What do I need to quickly incorporate my One Person Company?

To incorporate a One Person Company quickly, make sure the proposed name of the Company is very unique. Names that are similar to an existing company / limited liability partnership / trademark can be rejected and additional time will be required for re-submission of names.

Advantages Of One Person Company

Separate Legal Entity:

A company is a legal entity and a juristic person established under the Act. Therefore a company form of organization has wide legal capacity and can own property and also incur debts. The members (Shareholders/Directors) of a company have no liability to the creditors of a company for such debts.

Uninterrupted Existance:

A company has 'perpetual succession', that is continued or uninterrupted existence until it is legally dissolved. A company, being a separate legal person, is unaffected by the death or other departure of any member but continues to be in existence irrespective of the changes in membership.

Borrowing Capacity:

A company enjoys better avenues for borrowing of funds. It can issue debentures, secured as well as unsecured and can also accept deposits from the public, etc. Even banking and financial institutions prefer to render large financial assistance to a company rather than partnership firms or proprietary concerns.

Easy Transferability:

Shares of a company limited by shares are transferable by a shareholder to any other person. Filing and signing a share transfer form and handing over the buyer of the shares along with share certificate can easily transfer shares.

Owning Property:

A company being a juristic person, can acquire, own, enjoy and alienate, property in its own name. No shareholder can make any claim upon the property of the company so long as the company is a going concern.

Limited Liability:

Limited Liability means the status of being legally responsible only to a limited amount for debts of a company. Unlike proprietorships and partnerships, in a limited liability company the liability of the members in respect of the company's debts is limited.

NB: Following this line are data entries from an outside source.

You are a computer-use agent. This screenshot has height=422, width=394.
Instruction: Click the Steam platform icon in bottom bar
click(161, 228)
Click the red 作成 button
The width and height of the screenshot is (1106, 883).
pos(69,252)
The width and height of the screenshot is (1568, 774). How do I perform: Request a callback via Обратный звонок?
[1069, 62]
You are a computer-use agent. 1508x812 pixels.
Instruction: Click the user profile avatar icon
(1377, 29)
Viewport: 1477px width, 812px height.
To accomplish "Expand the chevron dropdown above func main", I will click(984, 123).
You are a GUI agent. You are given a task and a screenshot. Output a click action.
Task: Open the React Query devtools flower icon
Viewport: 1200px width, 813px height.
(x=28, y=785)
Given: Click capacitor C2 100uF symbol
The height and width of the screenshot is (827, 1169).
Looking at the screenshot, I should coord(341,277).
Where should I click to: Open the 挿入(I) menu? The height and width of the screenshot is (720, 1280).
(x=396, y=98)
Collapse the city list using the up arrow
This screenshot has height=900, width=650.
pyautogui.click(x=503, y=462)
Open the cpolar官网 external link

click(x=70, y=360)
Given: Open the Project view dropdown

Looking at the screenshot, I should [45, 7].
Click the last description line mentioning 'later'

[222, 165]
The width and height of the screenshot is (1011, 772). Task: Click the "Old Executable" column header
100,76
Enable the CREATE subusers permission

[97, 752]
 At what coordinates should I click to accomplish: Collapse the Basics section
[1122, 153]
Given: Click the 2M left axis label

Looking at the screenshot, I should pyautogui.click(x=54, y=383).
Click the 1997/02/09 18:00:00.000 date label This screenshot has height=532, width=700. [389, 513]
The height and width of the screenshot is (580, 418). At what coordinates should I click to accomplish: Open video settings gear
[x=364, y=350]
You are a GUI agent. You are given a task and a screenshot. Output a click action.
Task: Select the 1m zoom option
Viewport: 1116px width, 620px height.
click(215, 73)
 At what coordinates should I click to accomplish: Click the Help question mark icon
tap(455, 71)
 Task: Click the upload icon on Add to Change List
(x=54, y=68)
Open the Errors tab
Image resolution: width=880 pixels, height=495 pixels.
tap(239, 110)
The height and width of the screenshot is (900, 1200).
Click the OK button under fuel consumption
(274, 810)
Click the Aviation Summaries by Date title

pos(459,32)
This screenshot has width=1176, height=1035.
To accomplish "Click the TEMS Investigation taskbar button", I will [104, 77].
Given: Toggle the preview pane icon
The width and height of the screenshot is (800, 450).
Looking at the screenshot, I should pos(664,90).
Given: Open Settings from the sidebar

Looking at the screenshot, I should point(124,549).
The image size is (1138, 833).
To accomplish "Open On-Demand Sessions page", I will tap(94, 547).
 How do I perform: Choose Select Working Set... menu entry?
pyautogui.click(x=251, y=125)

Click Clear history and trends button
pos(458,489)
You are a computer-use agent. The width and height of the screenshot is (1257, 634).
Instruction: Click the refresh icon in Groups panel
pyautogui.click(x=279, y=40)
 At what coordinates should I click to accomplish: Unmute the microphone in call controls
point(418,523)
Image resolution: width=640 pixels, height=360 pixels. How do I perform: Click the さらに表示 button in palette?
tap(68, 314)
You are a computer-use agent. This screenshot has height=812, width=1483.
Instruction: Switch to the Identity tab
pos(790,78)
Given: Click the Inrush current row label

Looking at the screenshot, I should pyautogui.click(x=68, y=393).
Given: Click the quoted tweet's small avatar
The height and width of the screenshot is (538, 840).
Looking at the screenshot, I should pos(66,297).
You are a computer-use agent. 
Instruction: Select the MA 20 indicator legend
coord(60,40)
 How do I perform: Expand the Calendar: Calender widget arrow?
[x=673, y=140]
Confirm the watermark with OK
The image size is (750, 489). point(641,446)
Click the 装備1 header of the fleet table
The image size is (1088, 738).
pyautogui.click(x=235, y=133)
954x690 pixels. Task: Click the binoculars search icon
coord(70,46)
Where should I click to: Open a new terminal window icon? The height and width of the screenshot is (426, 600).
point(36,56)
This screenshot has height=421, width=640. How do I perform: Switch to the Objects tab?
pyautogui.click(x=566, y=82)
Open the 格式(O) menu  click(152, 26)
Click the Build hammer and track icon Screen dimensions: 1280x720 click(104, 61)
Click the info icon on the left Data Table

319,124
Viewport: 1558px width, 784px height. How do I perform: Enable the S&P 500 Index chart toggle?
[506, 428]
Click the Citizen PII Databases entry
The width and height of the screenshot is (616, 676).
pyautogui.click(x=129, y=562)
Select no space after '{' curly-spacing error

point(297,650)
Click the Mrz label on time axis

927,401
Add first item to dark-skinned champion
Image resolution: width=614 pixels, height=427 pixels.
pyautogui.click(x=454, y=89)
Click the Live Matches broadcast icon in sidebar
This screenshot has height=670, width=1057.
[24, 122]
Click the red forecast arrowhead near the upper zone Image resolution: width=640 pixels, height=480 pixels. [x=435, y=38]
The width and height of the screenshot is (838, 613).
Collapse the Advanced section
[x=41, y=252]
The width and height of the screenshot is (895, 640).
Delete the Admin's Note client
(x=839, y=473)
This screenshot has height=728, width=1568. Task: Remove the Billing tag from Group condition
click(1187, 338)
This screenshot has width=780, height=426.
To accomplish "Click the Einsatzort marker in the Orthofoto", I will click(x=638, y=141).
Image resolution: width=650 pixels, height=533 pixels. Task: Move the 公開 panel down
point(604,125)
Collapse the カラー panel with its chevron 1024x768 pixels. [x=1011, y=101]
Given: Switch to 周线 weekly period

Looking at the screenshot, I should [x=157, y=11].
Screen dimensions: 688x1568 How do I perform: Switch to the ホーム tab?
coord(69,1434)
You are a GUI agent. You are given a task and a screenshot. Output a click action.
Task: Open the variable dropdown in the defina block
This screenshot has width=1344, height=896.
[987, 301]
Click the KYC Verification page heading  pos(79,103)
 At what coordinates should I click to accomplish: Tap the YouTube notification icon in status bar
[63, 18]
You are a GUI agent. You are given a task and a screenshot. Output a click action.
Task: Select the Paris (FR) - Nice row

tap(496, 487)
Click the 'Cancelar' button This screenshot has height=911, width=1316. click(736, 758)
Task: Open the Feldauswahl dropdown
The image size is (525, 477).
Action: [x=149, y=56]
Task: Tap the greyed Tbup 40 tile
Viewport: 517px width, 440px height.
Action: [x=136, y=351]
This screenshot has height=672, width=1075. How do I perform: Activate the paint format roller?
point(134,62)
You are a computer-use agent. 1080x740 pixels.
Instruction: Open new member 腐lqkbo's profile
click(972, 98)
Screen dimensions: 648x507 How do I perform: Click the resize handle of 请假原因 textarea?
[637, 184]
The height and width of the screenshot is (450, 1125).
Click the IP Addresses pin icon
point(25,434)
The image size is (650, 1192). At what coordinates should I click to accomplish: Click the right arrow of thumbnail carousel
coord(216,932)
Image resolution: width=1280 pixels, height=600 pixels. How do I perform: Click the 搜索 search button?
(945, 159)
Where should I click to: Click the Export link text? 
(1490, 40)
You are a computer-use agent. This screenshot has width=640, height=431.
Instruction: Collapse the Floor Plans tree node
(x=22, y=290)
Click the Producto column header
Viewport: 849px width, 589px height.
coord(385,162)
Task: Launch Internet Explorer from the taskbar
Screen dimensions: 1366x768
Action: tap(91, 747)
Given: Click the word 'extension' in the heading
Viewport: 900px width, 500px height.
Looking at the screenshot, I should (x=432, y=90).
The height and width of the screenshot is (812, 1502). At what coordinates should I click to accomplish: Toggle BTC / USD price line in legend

Capacity to sue and be sued:

To sue means to institute legal proceedings against or to bring a suit in a court of law. Just as one person can bring a legal action in his/her own name against another in that person's name, a company being an independent legal entity can sue and also be sued in its own name.

Dual Relationship:

In the company form of organization it is possible for a company to make a valid and effective contract with any of tis members. Thus, a person can at the same time be a shareholder, creditor, director and also an employee of the company.